Cloud authentication failed	Cloud credentials are incorrect	After 5 minutes	Error	On primary site: migrate, takeover, rehearsal, cleanup rehearsal, and resync operations. On secondary site: start, stop, migrate, and resync operations	Edit cloud configuration and provide correct credentials to resolve the issue. In case of AWS, check the IAM role with proper privileges is attached to IMS.
Cloud connection timeout	Connection timed out fetching information about cloud resources.	After 5 minutes	Error	On primary site: migrate, takeover, rehearsal, cleanup rehearsal, and resync operations. On secondary site: start, stop, migrate, and resync operations	Resolve network connectivity between IMS and cloud data center and then refresh the cloud configuration.

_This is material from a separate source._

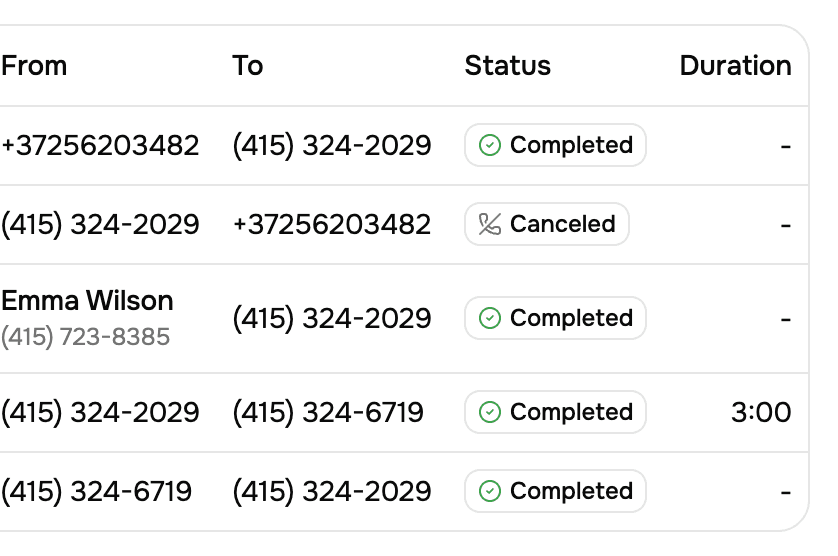Click (415) 324-6719 in the From column
The width and height of the screenshot is (838, 556).
tap(96, 491)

NTP Time Sync Failed	NTP time skew. Time skew must be less than 3 seconds.	5 minutes	Warning	None	Synchronize with NTP server.
NTP Time Unsynchronized	Not able to synchronize with the NTP server.	5 minutes	Warning	None	Synchronize with NTP server.

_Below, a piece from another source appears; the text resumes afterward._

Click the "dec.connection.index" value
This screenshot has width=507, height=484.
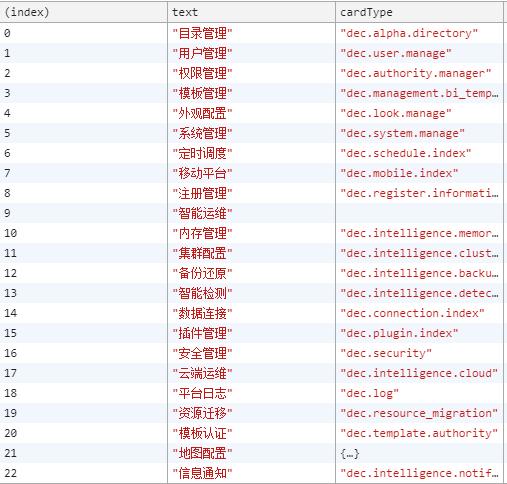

NTP Time Indeterminate	NTP status indeterminate	5 minutes	Warning	None	Synchronize with NTP server.
Resiliency Group Configuration Drift for Network changed of some of the assets in the Resiliency Group	This risk is raised if network of some of the assets in the Resiliency Group is changed after the Resiliency Group is created. The change can be in the VLAN, vSwitch or cloud network settings.		Error		The risk is resolved when the deleted network gets discovered in Veritas Resiliency Platform. Or the network update risk will be resolved after successful editing the Resiliency Group.